Référé, 18 décembre 2024 — 24/00730

Fait droit à une partie des demandes du ou des demandeurs sans accorder de délais d'exécution au défendeur Cour de cassation — Référé

Texte intégral

MINUTE N° RG - N° RG 24/00730 - N° Portalis DBX2-W-B7I-KWPS la SCP B.C.E.P. RÉPUBLIQUE FRANÇAISE AU NOM DU PEUPLE FRANÇAIS

TRIBUNAL JUDICIAIRE DE [Localité 4]

ORDONNANCE DE RÉFÉRÉ RENDUE LE 18 DECEMBRE 2024

PARTIES :

DEMANDERESSE

Mme [D] [S] née le 04 Mars 1969 à [Localité 6] (75), demeurant [Adresse 3] représentée par Maître Geoffrey PITON de la SCP B.C.E.P., avocats au barreau de NIMES

DEFENDEUR

M. [L] [V] né le 03 Décembre 2001 à [Localité 7], demeurant [Adresse 2] non comparant

Ordonnance réputée contradictoire, en premier ressort, prononcée par Claire GADAT, Présidente du Tribunal Judiciaire de Nîmes, assistée de Halima MANSOUR, Greffier, présente lors des débats et du prononcé du délibéré, après que la cause a été débattue à l’audience publique du 20 novembre 2024 où l’affaire a été mise en délibéré au 18 décembre 2024, les parties ayant été avisées que l’ordonnance serait prononcée par sa mise à disposition au greffe du tribunal judiciaire.
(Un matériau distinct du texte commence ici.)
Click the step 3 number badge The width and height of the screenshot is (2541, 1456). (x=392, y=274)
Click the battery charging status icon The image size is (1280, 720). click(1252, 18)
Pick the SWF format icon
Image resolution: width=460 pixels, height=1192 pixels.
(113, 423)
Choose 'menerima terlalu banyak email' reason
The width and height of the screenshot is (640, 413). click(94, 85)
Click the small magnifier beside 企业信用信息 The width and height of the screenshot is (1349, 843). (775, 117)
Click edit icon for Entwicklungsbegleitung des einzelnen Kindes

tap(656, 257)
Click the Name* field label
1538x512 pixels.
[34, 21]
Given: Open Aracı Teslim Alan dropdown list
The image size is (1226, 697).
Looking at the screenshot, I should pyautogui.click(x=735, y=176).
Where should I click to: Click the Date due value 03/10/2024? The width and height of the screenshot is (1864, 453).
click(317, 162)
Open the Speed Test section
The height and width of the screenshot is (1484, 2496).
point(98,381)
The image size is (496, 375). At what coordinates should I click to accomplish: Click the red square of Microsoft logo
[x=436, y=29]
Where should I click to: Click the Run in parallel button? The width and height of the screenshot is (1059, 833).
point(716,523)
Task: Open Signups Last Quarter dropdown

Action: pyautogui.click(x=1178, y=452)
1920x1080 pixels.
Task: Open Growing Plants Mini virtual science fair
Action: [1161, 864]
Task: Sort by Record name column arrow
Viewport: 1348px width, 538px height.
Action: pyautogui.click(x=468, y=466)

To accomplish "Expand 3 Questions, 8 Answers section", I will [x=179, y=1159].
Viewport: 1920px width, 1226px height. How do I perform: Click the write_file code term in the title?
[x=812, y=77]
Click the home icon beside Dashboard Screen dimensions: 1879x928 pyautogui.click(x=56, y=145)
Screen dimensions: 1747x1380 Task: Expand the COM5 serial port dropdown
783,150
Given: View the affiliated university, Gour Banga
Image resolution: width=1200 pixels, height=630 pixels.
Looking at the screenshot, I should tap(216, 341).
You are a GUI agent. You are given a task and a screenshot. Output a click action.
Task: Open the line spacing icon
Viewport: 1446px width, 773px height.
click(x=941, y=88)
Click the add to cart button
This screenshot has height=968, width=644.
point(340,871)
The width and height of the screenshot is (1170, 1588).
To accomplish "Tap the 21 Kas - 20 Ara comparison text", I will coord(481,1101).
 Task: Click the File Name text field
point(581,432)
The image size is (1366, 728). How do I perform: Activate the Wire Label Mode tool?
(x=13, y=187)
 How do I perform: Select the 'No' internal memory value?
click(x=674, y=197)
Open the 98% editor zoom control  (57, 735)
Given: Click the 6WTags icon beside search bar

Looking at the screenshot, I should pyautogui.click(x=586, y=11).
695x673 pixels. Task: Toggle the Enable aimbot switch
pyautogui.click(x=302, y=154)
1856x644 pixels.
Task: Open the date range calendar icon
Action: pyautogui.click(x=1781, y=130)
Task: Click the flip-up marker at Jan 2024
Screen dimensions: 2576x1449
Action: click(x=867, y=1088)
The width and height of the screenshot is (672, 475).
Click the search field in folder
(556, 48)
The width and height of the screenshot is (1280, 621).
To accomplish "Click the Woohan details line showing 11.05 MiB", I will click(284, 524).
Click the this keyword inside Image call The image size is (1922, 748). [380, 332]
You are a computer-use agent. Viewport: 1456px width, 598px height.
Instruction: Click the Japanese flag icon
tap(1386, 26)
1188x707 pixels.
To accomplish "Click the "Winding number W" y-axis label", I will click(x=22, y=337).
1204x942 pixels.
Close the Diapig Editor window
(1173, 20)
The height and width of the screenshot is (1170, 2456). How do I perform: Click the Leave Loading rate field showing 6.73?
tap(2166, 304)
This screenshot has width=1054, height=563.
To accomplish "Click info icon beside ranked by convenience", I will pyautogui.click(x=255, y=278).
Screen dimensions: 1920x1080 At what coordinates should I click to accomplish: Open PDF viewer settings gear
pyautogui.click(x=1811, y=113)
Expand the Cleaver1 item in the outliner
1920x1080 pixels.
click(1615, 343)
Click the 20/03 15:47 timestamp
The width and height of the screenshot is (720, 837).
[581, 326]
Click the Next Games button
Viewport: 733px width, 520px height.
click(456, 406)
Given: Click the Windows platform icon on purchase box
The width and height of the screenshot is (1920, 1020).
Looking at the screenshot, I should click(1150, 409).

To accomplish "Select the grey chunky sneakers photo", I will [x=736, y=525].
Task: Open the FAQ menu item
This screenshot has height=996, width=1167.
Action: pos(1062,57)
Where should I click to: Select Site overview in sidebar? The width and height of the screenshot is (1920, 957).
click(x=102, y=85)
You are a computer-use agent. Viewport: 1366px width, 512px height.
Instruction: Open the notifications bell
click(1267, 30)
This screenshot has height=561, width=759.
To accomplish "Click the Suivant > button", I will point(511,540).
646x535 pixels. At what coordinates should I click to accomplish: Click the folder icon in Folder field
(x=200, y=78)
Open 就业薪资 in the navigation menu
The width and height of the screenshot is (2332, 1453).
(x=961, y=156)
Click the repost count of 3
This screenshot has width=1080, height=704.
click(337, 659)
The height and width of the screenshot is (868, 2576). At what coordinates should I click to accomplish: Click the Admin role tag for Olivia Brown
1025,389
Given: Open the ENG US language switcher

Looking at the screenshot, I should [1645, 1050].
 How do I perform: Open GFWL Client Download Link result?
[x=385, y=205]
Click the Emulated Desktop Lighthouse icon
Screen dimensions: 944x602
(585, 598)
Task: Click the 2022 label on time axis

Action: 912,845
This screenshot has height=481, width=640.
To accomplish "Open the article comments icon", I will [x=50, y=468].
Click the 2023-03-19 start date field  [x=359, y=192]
MINUTE N° RG - N° RG 24/00730 - N° Portalis DBX2-W-B7I-KWPS la SCP B.C.E.P. EXPOSE DU LITIGE

Suivant acte sous seing privé en date 15 juin 2023, madame [D] [S] a donné à bail dérogatoire à monsieur [L] [V] un local [Adresse 1] à [Localité 5] et moyennant un loyer mensuel hors taxes de 638 euros.

Madame [D] [S] a, suivant acte de commissaire de justice du 29 octobre 2024, fait assigner [L] [V] devant Madame la Présidente du Tribunal Judiciaire de NÎMES, statuant en matière de référé, aux fins de voir : Constater la résiliation du terme du bail commercial en raison du terme du contrat fixé au 30 juin 2024 et au congé délivré par commissaire de justice du 16 mai 2024 ;Ordonner la libération des lieux et la remise des clés après établissement d’un état des lieux contradictoire de sortie :A défaut, ordonner l’expulsion du défendeur et de tous occupants de son chef avec au besoin l’assistance de la force publique Condamner monsieur [L] [V] au paiement d’une indemnité d’occupation mensuelle correspondant au montant des loyers, charges avec indexation contractuelle à compter du 1er juillet 2024 et jusqu’à la libération des lieux, au paiement des dépens comprenant les frais de sommation et de signification du congé outre la somme de 2500 euros au titre de l'article 700 du Code de Procédure Civile. L’affaire est venue à l’audience du 3 avril 2024.

A l’audience du 20 novembre 2024, la demanderesse a repris oralement les termes de son assignation à laquelle il convient de se référer pour plus ample exposé des faits et moyens soulevés, et maintenu l’ensemble de ses demandes initiales.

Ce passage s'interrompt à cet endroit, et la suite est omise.